La forma di un classico
Il regista di Seopyeonje, Im Kwon-taek, è stato per molti appassionati la scoperta di una nazione, di un mondo cinematografico: prima della grande ondata di registi sudcoreani dall’inizio degli anni ’10 a oggi, l’unico regista che era riuscito a superare le soglie della cinefilia più pura era proprio Im, soprattutto quando, nel 2002, vinse il premio per la miglior regia a Cannes con Ebbro di donne e di pittura.
Seopyeonje è uno dei suoi film più celebrati e amati e, in un certo senso, è legato al film dedicato al pittore Jang: i protagonisti sono una famiglia di artisti di pansori – un genere di narrazione musicale tradizionale – capeggiata da un padre frustrato per la perdita di popolarità della forma d’arte amata e custodita. Nonostante questo, insegna ai figli come cantare e suonare il tamburo, ma il difficile rapporto con l’arte segnerà le loro vite.
Scritto dal protagonista Kim Myung-gon, Seopyeonje è un dramma familiare e musicale che segue un doppio binario, in cui però gli interscambi sono moltissimi: in superficie, Im racconta l’evolversi, o il degradarsi, tra gli anni ’60 e il presente, di una forma d’arte, il rapporto tra le forme classiche e l’avanzare della modernità, che diventa anche una presa di posizione forte verso il cinema sudcoreano, dominato dal cinema USA – di cui anche i film autoctoni, spesso, sono una rilettura -, contro il quale il regista sembra rivoltarsi, cercando di riaffermare con lo stile la radice orientale, indigena del suo cinema. In profondità, Im scava dentro quelle radici e ne rivela un lato doloroso, violento, torbido, in cui la classicità e la tradizione rivelano un lato oscuro: il rapporto familiare violento e tossico tra il padre e i figli, che culmina nella cacciata del figlio maschio, è un modo per l’autore di riflettere sul senso politico dell’arte, su cosa si nasconde dietro un mondo fatto di forme, regole, costruzioni estetiche e culturali.
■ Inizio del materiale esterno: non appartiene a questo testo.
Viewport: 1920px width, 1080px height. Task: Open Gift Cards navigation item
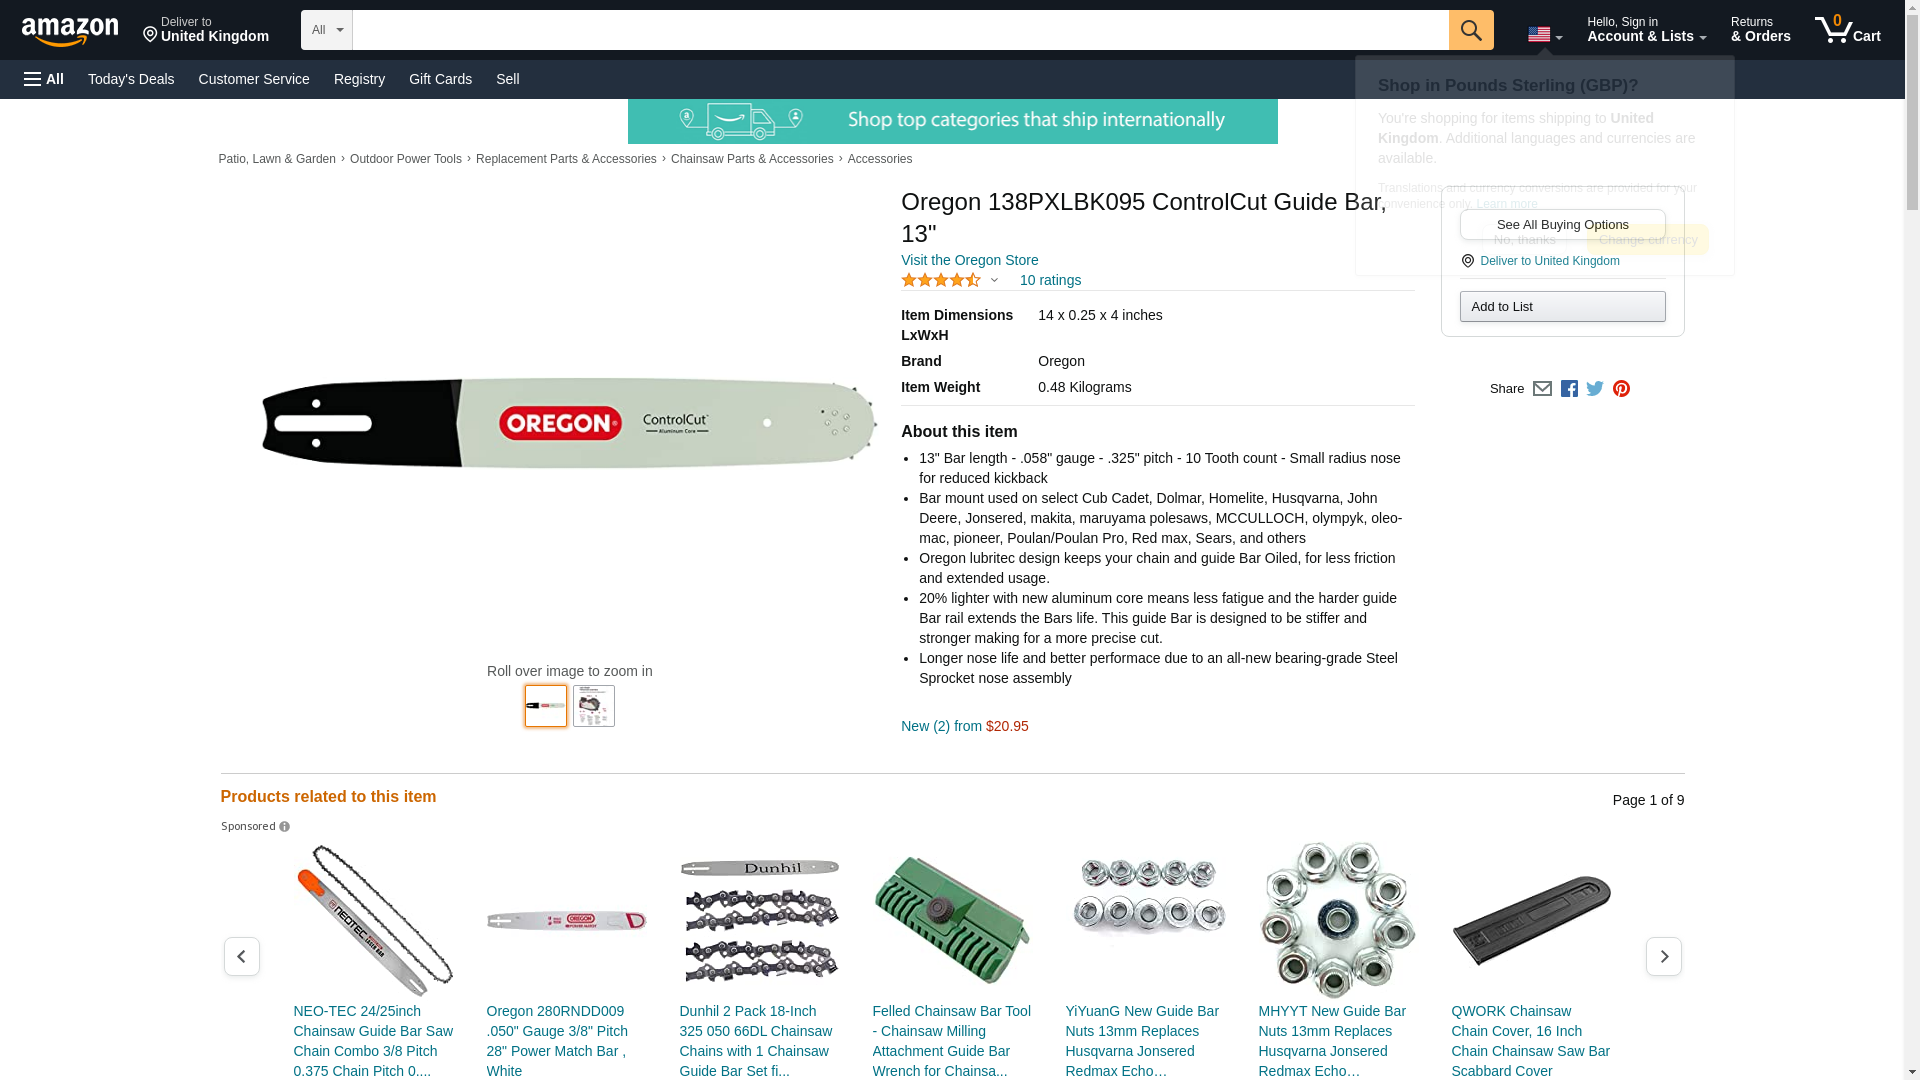pos(440,79)
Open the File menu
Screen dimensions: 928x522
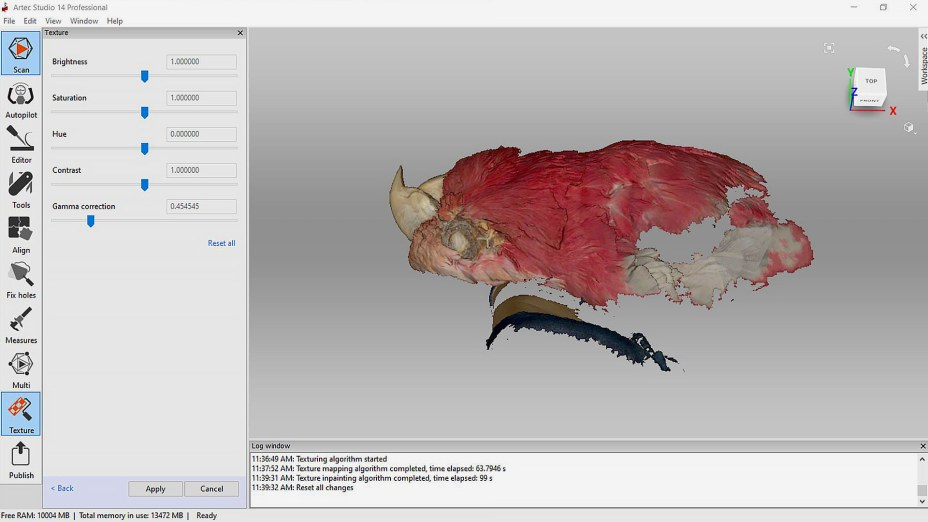pyautogui.click(x=9, y=21)
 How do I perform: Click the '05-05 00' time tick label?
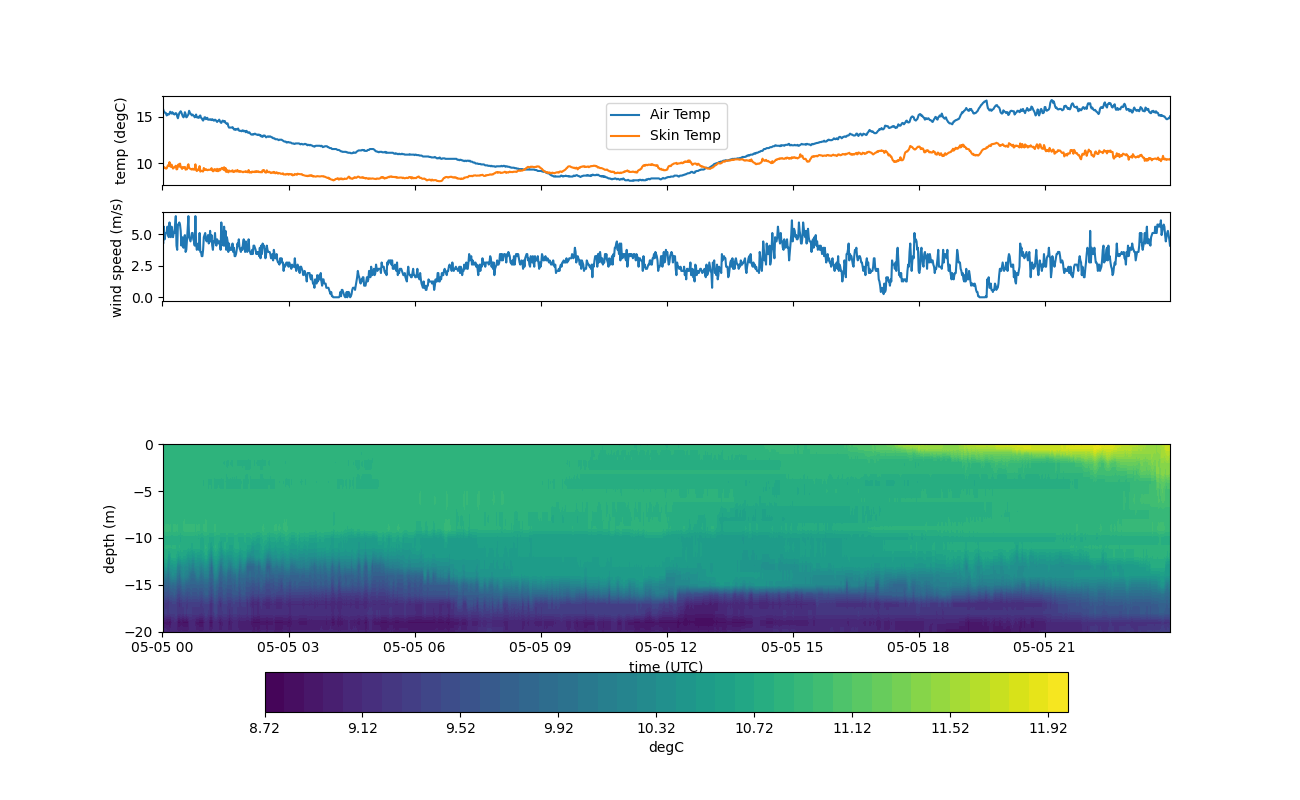163,647
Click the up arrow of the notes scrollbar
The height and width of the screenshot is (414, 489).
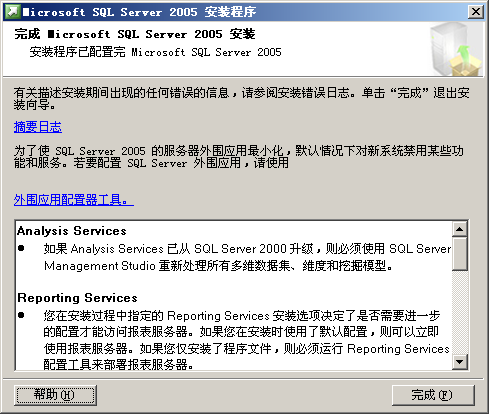pos(460,229)
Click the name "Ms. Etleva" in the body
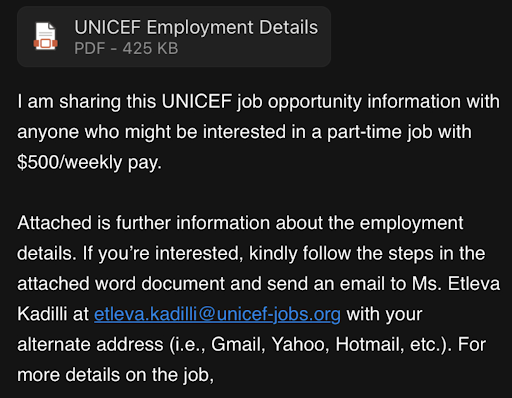512x398 pixels. pyautogui.click(x=456, y=284)
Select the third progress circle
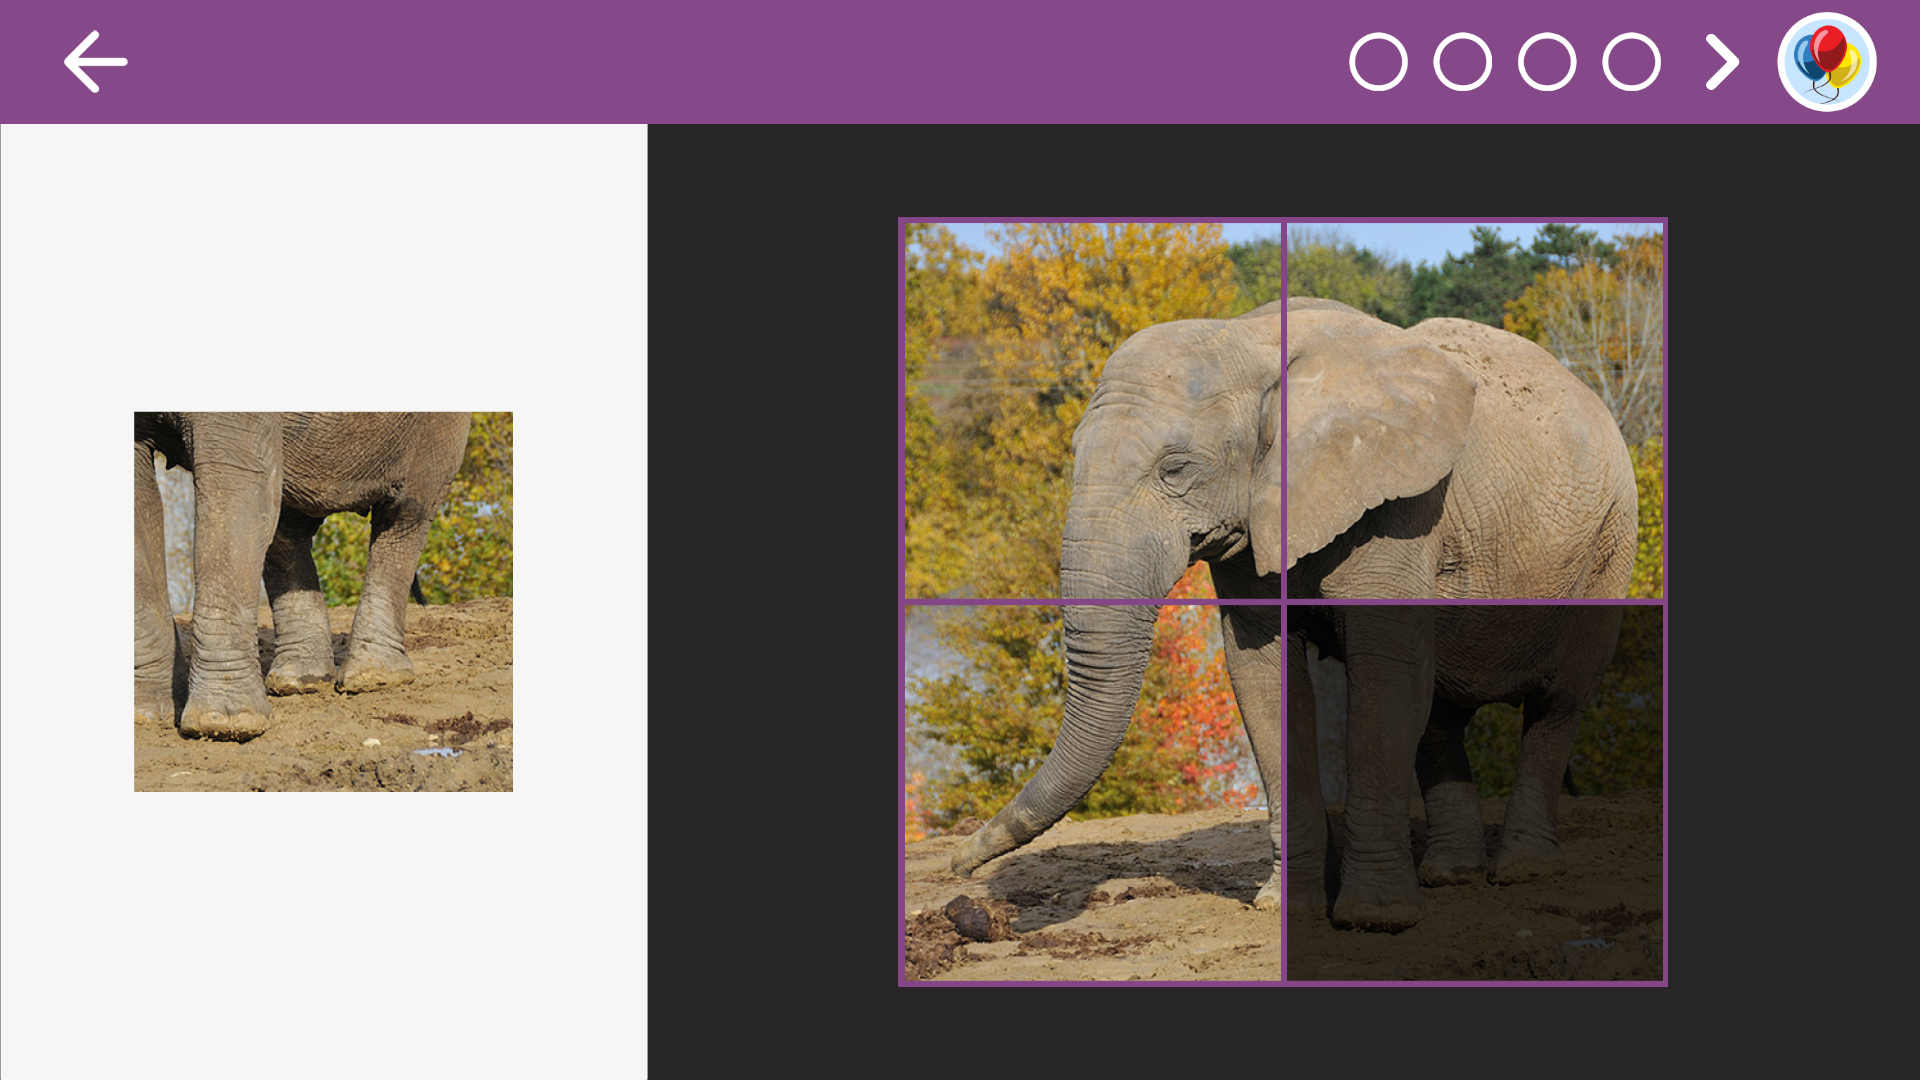Image resolution: width=1920 pixels, height=1080 pixels. (x=1547, y=62)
Im lega questi due piani con il filo sottile e saldissimo dello stile filmico: per esempio, la lunga inquadratura fissa in cui i due fratelli ballano su una canzone di musica “leggera” è un modo per raccontare tanto lo svilimento commerciale della musica – il punto di vista del padre – quanto la voglia di libertà dei fratelli. La modernità e l’influsso americano distruggeranno un patrimonio, ma dietro quel patrimonio c’è un modo di intendere famiglia e società che il tempo rende obsoleto. La compostezza formale, anche dentro luoghi e situazioni via via sempre più cadenti, è un segno della vitale ambiguità con cui Seopyeonje conduce il suo discorso, portandolo a un magnifico finale, in cui il film mostra la sua forma definitiva e quindi straziante: un canto pansori attraverso le immagini.
Seopyeonje [Corea del Sud 1993] REGIA Im Kwon-taek. CAST Oh Jeong-hae, Kim Myung-gon, Kim Kyu-chul. SCENEGGIATURA Kim Myung-gon. FOTOGRAFIA Jeong Il-seong. MUSICHE Kim Soo-chul. Drammatico, durata 112 minuti.